Bagian 7

2.5K 125 14
                                    

Sudah seminggu ini aku tak pernah bertemu si cowok tetangga sebelah, Rama. Biasanya dalam sehari minimal sekali aku akan berpapasan dengannya di depan pintu apartemen. Apakah dia sudah tidak tinggal di sini? Setiap pagi sebelum berangkat syuting aku sempatkan menekan bel atau mengetuk pintu apartemennya tapi tidak pernah terbuka.

Semalam aku mendengar sayup-sayup suara musik dari apartemennya, berarti dia ada di rumah. Tapi, sudah hampir setengah jam aku mondar-mandir di depan pintu apartemennya. Duduk, berdiri, duduk lagi, menunggunya. Masih belum ada hasilnya. Tak peduli berapakali pun aku menekan bel dia tak pernah keluar. Aku bertekad hari ini aku harus bertemu dengannya!

Aku menunggunya seperti orang bodoh sore ini. Setelah menunggu hampir satu jam, penantianku terbayar sudah. Tampak Rama dan Mbak Mawar datang.

"Lho, ada Shinta? Ada apa Shinta?" Dengan ramah Mbak Mawar menyapaku.
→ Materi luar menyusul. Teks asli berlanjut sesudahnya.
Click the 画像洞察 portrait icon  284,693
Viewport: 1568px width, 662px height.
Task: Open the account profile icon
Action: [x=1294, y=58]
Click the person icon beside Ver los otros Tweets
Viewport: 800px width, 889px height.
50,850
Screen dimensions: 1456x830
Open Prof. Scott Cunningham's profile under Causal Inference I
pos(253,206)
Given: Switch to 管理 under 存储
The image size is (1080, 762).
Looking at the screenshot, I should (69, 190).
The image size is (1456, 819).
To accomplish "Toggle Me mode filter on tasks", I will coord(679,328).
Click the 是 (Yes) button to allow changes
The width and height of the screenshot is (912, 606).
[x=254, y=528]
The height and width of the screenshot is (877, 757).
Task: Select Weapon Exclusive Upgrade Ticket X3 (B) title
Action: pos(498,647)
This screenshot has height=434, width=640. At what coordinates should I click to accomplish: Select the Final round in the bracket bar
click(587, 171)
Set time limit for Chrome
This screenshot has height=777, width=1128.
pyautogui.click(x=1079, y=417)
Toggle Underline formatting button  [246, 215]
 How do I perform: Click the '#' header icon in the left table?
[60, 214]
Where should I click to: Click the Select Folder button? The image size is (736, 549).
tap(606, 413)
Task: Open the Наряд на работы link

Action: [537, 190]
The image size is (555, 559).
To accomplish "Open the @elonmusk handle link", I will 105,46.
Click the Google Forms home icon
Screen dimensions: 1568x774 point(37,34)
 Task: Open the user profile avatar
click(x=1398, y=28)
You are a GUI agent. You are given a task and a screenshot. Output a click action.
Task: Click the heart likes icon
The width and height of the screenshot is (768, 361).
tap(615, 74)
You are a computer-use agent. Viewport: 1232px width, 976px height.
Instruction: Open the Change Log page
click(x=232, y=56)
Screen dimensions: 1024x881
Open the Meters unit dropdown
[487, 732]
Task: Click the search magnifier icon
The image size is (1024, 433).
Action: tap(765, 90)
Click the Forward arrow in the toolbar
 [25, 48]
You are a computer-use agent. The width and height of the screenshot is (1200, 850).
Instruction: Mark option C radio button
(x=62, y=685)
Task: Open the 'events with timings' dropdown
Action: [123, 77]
Tapi Rama cuek saja, seolah tak melihatku. Ini adalah pertemuan pertama kami setelah terakhir kali di depan lift saat pertemuan keluarga itu.

"Rama, ada Shinta kok kamu diam aja?"

"Rama marah sama Shinta Mbak."

"Nggak usah bikin gosip!" Akhirnya dia bicara meski dengan nada ketus berkali-kali lipat dari biasanya. Mbak Mawar mengernyitkan keningnya menatapku mencari penjelasan. Aku menggigit bibir bawahku memasang wajah sedih lalu mengangguk lemah.

"Ayo Mbak, mau masuk atau di luar aja?"

"Iya, iya, tunggu!"

Mbak Mawar memberikaku selembar kartu nama dan memberi isyarat untuk menelepon dengan jari kelingking dan ibu jarinya yang ditempelkan ke telinga.

Aku menjawabnya sambil tersenyum. Dia sempat menepuk lembut pundaku sebelum masuk.

Malamnya aku mencoba menelepon Mbak Mawar. Setelah aku ceritakan semuanya, Mbak Mawar sesekali tertawa dan sesekali menceritakan sifat-sifat Rama padaku. Beruntung aku bisa ngobrol banyak dengannya. Dia bilang Rama memang tipe orang yang emosional dan tidak mudah dibujuk. Tapi Mbak Mawar janji akan membantuku.

##

Jam empat sore, Nala memelankan laju mobil sambil matanya siaga melihat nama-nama jalan di gang kecil dan memerhatikan plat nomor di setiap gerbang rumah.

"Jalan Seruni nomor 17." Aku mengingatkannya.

"Duh, kayaknya kita udah dua kali muter-muter di sini deh. Ini kompleks kok nggak ada satpamnya?" Nala mulai mengomel karena kesulitan menemukan alamat yang dituju. "Coba telepon Rama deh. Minta jemput kita di mana gitu."

"Loh, kalau begitu, dia malah nggak mau nemuin aku. Ini alamatnya benar kok. Semalam aku dapat dari Mbak Mawar."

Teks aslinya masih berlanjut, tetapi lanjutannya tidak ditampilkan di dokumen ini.